依頼事項 >>
1. 記憶に残る敗者を扱った文章のうち、「勝負の世界は非情なもの。どれ」から「フットボールの神様はなぜメッシに勝たせることを拒むのか…。」までを、末尾の語句も含めて一字一句違えずに書き写すこと。
2. 記憶に残る敗者を扱った文章を、最後の文の次から書き進めること。

文書の一節 >>
- - -

勝負の世界は非情なもの。どれほどの死闘を繰り広げても、後世に語り継がれるのは往々にして勝者のみである。
しかしながら、スポーツの世界ではしばしば「記録より記憶に残る選手」という表現が用いられ、記録という絶対的な尺度に対し、記憶という曖昧なものが打ち勝つこともある。
そこで今回は、「負けたこと」がかえって記憶に残ることとなった選手たちを特集しよう。
ヨハン・クライフ(オランダ)
ヨハン・クライフはサッカー史上「最も美しい敗者」と呼べるのかもしれない。
ナチス・ドイツから解放された直後のオランダに生まれ、フランコ政権の弾圧に苦しむバルセロナで英雄となった彼は、勝利以上に芸術的なフットボールに固執した。
その美学が恩師リヌス・ミケルスの“トータル・フットボール”を体現させ世界を席巻するのだが、それが彼から代表でのタイトルを遠ざける結果ともなった。
トータル・フットボールの集大成と考えられた1974年ワールドカップでは、決勝で皇帝フランツ・ベッケンバウアー擁するドイツ代表に完璧に封じ込まれ儚く散っている。
リオネル・メッシ(アルゼンチン)
バルセロナで考え得る全てのモノを手にしたメッシだが、アルゼンチン代表でのタイトルだけは手にしてない。その事実が、未だマラドーナを越えていないとされる所以だ。
2014年ワールドカップは決勝まで勝ち進んだものの、ドイツ代表に敗戦。2015、2016年のコパ・アメリカでも決勝に進んだが、いずれもチリ代表に敗れた。
3年連続ファイナルでの敗戦は、メッシの心をも深く傷つけた。試合後にはこんな表情に…。
フットボールの神様はなぜメッシに勝たせることを拒むのか…。
歪んだ表情で目を潤ませるメッシの悲壮な姿は、あまりにも胸が痛いものだったが、同時にこれこそが勝負でありサッカーの美しさを象徴するものでもあった。
メッシも32歳となり、現役選手として残された時間は限られたものとなっている。不世出の天才は、引退までに歓喜の涙を流すことができるだろうか。
ロベルト・バッジョ(イタリア)
日本でも一世を風靡した“ファンタジスタ”の代名詞となったバッジョ。
しかしそんな彼には常に悲劇が付きまとった。それを決定的なものにしたのがブラジル代表に敗れて準優勝に終わった1994年ワールドカップ決勝でのPK失敗だろう。
天才的な技術を持ちPKも得意としていた彼だが、この時キックは空高く消えていくことに…。
ピッチの上に立ち尽くす「10番」の姿はサッカー史に残る悲劇的な名場面となった。
バッジョの失敗で母国イタリアは優勝を逃すこととなり、彼に対しては心無い声も寄せられた。だがバッジョはこう反論している。「PKを外すことができるのは、PKを蹴る勇気を持った者だけだ」と。

- - -

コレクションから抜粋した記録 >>
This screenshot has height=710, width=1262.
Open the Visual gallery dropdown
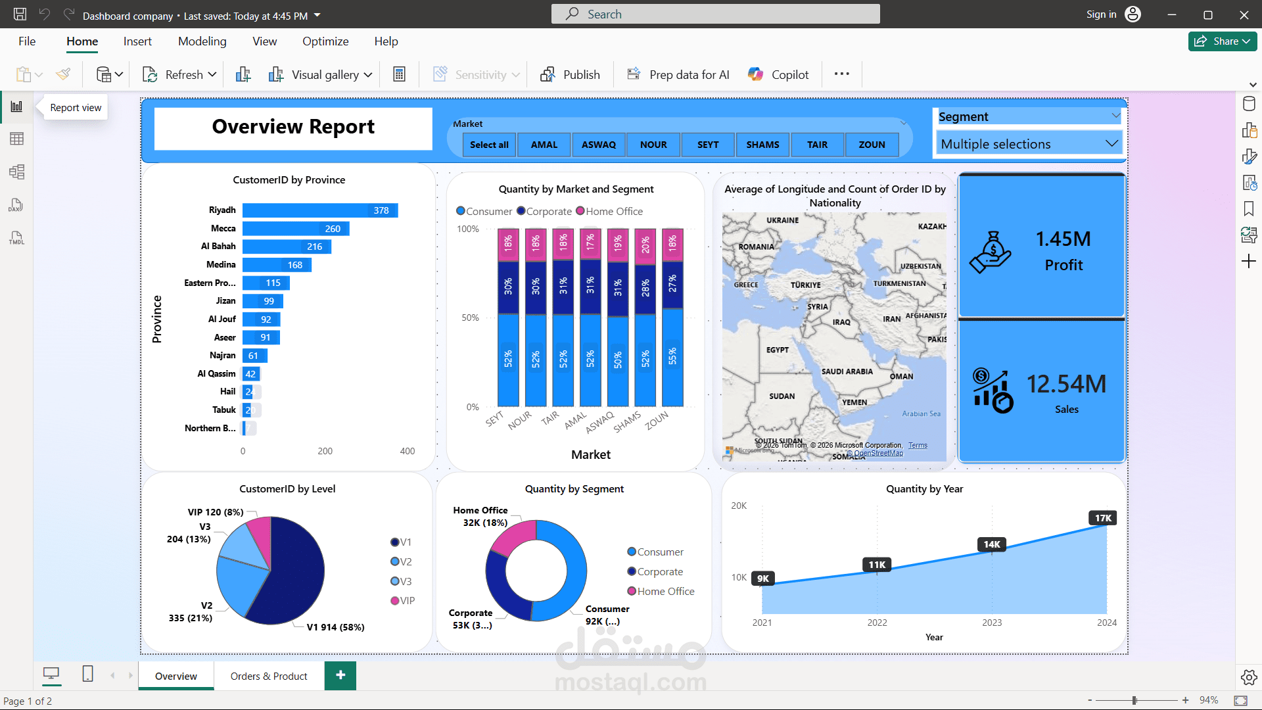tap(368, 74)
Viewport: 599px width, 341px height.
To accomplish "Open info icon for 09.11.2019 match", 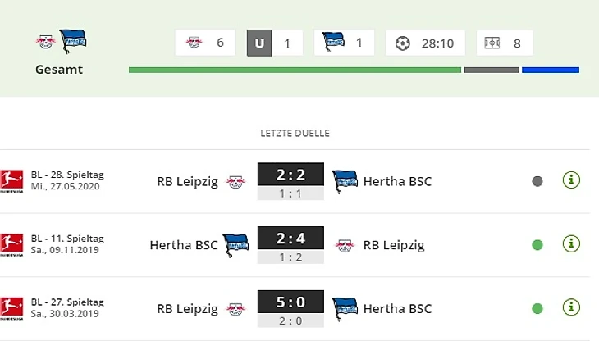I will point(571,243).
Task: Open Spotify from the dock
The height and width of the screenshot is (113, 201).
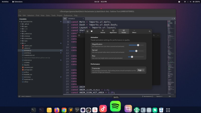Action: [x=115, y=106]
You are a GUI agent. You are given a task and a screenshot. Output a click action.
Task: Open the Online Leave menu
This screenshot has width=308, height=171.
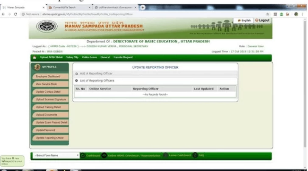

- - -

出力結果 >>
1.
勝負の世界は非情なもの。どれほどの死闘を繰り広げても、後世に語り継がれるのは往々にして勝者のみである。
しかしながら、スポーツの世界ではしばしば「記録より記憶に残る選手」という表現が用いられ、記録という絶対的な尺度に対し、記憶という曖昧なものが打ち勝つこともある。
そこで今回は、「負けたこと」がかえって記憶に残ることとなった選手たちを特集しよう。
ヨハン・クライフ(オランダ)
ヨハン・クライフはサッカー史上「最も美しい敗者」と呼べるのかもしれない。
ナチス・ドイツから解放された直後のオランダに生まれ、フランコ政権の弾圧に苦しむバルセロナで英雄となった彼は、勝利以上に芸術的なフットボールに固執した。
その美学が恩師リヌス・ミケルスの“トータル・フットボール”を体現させ世界を席巻するのだが、それが彼から代表でのタイトルを遠ざける結果ともなった。
トータル・フットボールの集大成と考えられた1974年ワールドカップでは、決勝で皇帝フランツ・ベッケンバウアー擁するドイツ代表に完璧に封じ込まれ儚く散っている。
リオネル・メッシ(アルゼンチン)
バルセロナで考え得る全てのモノを手にしたメッシだが、アルゼンチン代表でのタイトルだけは手にしてない。その事実が、未だマラドーナを越えていないとされる所以だ。
2014年ワールドカップは決勝まで勝ち進んだものの、ドイツ代表に敗戦。2015、2016年のコパ・アメリカでも決勝に進んだが、いずれもチリ代表に敗れた。
3年連続ファイナルでの敗戦は、メッシの心をも深く傷つけた。試合後にはこんな表情に…。
フットボールの神様はなぜメッシに勝たせることを拒むのか…。

2.
クリスティアーノ・ロナウド(ポルトガル)
メッシと共に「世界最高の選手」として君臨し続けるロナウドだが、彼のドラマはここから始まった。
北大西洋に浮かぶマデイラ諸島に生を受けた青年は、2003年夏にマンチェスター・ユナイテッドと電撃的な契約を結び、大きな話題に。
翌年夏に19歳で自国開催のユーロ2004に出場すると、大先輩ルイ・コスタやフィーゴらの支えを得て活躍し、そこからスターへの階段を上っていった。
ただ決勝では伏兵のギリシャ代表に敗れることに。手中に収めたかに思われた初優勝を逃し、ロナウドは人目を憚らず涙する。
勝者であることに憑りつかれた彼は、サッカーキャリアにおいてたびたび涙している。しかしこの時の涙が、その後の活躍の原動力となったと言っていいだろう。
それから12年後の2016年、サッカー界で確固たる地位を築いたロナウドは、主将として母国ポルトガルを初の欧州制覇へと導いている。
オリバー・カーン(ドイツ)
GK大国のドイツの中にあっても、オリバー・カーンはあらゆる面で突出した存在だ。
見るからに強面の表情と一切の妥協を許さぬ性格から“闘将”として恐れられた彼は、バイエルンでプレーした14シーズンにブンデスリーガ8度、CL1度のタイトルを獲得。21世紀前後における「世界最高のGK」として君臨した。
ただそのカーンもドイツ代表では長く控えに甘んじ、守護神として獲得したタイトルはない。
最も栄光に近付いたのは腕章を巻いて参加した2002年のワールドカップだったが、決勝でロナウド、リヴァウド、ロナウジーニョの「3R」が猛威を振るったブラジル代表に0-2で敗戦。
試合後カーンは茫然と立ち尽くし、その後ポストに寄り掛かるようにして座り込んだ。
芸術よりも実利を好むドイツ人。中でもカーンは子供相手にも本気になるほど負けず嫌いの男であり、この敗戦は決して受け入れ難いものであっただろう。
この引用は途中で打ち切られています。